[Target pointing data]
+--

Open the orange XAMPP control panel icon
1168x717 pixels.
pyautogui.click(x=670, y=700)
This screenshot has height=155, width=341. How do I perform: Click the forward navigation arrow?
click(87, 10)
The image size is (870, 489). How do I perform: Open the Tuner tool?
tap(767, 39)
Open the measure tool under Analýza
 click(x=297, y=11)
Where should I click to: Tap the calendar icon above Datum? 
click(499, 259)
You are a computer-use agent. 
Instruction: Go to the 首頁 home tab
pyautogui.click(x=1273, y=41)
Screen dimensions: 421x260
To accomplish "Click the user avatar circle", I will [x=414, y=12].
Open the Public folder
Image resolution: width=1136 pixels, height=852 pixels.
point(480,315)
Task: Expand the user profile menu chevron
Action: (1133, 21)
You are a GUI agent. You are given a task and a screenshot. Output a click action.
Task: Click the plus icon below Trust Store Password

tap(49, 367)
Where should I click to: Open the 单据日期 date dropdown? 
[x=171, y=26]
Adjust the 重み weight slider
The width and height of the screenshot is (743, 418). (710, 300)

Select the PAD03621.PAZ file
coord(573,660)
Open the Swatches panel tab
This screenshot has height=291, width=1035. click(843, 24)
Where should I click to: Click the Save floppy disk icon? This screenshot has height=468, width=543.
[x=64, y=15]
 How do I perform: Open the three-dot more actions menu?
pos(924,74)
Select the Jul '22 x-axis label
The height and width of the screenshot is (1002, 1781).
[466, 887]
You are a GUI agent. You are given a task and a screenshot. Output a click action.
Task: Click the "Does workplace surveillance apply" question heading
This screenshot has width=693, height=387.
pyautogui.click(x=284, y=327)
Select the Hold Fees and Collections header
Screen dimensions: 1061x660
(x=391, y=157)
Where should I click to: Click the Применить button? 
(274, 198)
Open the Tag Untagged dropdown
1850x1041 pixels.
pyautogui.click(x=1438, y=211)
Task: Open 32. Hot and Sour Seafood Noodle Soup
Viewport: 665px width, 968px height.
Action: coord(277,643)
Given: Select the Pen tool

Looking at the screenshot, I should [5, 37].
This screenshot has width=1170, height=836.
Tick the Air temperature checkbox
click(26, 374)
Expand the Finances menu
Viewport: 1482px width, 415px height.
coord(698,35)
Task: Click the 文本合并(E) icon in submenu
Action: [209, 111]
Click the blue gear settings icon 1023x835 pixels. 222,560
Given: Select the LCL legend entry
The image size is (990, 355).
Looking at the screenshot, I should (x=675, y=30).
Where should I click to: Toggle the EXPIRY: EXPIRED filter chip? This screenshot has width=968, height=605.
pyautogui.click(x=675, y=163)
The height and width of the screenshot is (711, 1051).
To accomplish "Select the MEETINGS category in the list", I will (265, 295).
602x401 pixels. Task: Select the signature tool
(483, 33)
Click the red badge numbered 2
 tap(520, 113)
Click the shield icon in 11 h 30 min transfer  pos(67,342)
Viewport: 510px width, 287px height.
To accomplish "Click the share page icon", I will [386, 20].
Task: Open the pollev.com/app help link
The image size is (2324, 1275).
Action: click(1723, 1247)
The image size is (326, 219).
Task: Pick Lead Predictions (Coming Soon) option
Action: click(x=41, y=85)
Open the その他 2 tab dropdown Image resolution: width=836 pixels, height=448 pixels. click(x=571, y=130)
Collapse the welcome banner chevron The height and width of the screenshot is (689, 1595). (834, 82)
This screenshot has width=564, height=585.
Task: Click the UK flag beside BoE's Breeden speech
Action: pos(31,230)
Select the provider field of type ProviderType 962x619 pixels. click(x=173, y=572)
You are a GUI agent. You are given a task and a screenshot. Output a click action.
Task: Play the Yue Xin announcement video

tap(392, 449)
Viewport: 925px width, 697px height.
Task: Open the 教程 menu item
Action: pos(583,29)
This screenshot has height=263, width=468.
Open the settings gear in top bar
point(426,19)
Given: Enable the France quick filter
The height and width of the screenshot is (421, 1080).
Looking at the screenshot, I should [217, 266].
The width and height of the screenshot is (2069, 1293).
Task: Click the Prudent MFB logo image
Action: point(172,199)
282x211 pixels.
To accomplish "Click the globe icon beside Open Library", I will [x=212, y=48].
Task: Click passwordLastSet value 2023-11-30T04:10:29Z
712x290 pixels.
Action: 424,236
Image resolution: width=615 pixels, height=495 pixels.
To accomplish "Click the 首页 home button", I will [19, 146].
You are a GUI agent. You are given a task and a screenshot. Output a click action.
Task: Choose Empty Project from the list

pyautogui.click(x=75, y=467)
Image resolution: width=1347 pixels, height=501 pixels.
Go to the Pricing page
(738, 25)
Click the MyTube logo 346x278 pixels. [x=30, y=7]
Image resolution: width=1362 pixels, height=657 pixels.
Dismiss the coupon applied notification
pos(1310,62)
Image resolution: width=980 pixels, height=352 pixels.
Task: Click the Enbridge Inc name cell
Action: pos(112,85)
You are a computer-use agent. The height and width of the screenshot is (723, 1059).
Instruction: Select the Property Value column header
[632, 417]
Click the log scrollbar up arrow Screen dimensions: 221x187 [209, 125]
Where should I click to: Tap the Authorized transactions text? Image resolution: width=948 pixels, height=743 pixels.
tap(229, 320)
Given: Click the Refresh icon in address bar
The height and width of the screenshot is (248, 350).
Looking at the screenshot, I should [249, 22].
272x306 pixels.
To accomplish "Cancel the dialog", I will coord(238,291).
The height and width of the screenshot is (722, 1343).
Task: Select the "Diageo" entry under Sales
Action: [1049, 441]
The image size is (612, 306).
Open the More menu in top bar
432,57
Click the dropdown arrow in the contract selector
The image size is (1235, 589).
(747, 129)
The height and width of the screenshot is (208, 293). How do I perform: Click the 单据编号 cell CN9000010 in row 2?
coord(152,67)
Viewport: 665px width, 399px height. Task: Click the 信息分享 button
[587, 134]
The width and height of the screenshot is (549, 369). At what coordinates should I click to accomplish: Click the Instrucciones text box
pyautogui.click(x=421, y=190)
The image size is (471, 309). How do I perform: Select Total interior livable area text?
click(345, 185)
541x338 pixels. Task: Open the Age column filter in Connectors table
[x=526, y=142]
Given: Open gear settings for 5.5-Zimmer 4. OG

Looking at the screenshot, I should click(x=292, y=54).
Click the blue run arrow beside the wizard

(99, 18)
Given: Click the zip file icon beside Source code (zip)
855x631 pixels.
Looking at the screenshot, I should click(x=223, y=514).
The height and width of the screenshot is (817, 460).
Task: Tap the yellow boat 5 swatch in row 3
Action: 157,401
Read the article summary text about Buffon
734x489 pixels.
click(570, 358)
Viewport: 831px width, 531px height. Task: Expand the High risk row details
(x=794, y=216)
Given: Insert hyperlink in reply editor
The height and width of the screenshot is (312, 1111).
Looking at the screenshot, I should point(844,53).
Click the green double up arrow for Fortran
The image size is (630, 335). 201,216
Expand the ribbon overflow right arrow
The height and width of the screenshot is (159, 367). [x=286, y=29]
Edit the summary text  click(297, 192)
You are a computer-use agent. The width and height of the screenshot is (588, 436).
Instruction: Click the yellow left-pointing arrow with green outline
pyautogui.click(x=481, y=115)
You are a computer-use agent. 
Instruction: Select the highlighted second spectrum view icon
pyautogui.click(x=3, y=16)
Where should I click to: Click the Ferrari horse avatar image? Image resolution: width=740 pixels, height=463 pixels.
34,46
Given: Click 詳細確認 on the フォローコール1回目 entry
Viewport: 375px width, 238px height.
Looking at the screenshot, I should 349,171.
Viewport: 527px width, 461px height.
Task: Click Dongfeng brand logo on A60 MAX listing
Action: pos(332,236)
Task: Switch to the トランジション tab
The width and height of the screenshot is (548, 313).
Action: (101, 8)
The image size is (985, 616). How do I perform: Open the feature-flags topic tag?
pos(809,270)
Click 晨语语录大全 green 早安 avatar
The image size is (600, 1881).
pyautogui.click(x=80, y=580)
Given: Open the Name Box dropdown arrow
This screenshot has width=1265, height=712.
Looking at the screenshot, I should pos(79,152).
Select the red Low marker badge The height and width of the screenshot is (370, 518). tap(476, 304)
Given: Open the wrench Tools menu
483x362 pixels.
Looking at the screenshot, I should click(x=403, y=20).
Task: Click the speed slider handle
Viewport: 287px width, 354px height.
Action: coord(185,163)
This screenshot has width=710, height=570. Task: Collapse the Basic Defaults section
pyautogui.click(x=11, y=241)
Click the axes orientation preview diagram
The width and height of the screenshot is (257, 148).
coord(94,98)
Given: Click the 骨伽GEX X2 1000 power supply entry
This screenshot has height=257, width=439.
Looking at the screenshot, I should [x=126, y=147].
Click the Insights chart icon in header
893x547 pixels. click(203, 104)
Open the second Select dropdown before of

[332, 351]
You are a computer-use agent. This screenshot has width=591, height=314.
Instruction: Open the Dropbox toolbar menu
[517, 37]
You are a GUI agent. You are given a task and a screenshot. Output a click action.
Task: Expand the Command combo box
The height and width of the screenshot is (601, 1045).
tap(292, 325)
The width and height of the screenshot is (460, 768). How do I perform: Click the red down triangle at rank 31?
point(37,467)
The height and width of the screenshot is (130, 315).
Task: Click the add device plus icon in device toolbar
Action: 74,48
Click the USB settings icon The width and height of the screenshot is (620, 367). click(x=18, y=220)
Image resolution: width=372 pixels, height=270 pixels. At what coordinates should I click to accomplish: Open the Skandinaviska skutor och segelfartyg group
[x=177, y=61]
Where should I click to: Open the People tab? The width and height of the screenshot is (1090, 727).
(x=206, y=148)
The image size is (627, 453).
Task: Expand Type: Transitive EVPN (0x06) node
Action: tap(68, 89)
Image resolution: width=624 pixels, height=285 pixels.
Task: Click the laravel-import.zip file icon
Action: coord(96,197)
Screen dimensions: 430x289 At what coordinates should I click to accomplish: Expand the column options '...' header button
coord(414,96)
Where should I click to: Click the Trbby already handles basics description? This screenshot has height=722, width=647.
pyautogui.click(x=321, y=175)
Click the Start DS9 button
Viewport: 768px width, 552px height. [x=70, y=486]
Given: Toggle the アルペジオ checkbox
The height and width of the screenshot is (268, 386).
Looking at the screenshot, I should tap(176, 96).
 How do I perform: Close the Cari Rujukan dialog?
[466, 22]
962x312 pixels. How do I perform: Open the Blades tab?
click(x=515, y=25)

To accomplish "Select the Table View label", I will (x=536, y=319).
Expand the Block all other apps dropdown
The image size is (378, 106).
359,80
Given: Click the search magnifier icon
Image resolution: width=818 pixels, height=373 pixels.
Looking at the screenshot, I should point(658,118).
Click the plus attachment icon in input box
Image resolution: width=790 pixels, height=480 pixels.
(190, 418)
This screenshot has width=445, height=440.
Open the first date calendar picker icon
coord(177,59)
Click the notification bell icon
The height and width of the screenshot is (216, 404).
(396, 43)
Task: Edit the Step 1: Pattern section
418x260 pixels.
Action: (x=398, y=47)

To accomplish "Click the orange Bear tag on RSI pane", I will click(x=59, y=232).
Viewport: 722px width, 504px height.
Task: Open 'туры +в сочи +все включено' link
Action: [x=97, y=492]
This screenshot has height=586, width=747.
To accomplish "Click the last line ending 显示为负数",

+--

=== YOUR TASK ===
Give everything from the start of the material down to the line containing "Action: (1133, 21)" again, both ends included, switching "Public folder" to "Documents folder" and leaving all else unchanged.

=== COMPLETED EXERCISE ===
Open the orange XAMPP control panel icon
1168x717 pixels.
pyautogui.click(x=670, y=700)
This screenshot has height=155, width=341. How do I perform: Click the forward navigation arrow?
click(87, 10)
The image size is (870, 489). How do I perform: Open the Tuner tool?
tap(767, 39)
Open the measure tool under Analýza
 click(x=297, y=11)
Where should I click to: Tap the calendar icon above Datum? 
click(499, 259)
You are a computer-use agent. 
Instruction: Go to the 首頁 home tab
pyautogui.click(x=1273, y=41)
Screen dimensions: 421x260
To accomplish "Click the user avatar circle", I will [x=414, y=12].
Open the Documents folder
Image resolution: width=1136 pixels, height=852 pixels.
point(480,315)
Task: Expand the user profile menu chevron
Action: (1133, 21)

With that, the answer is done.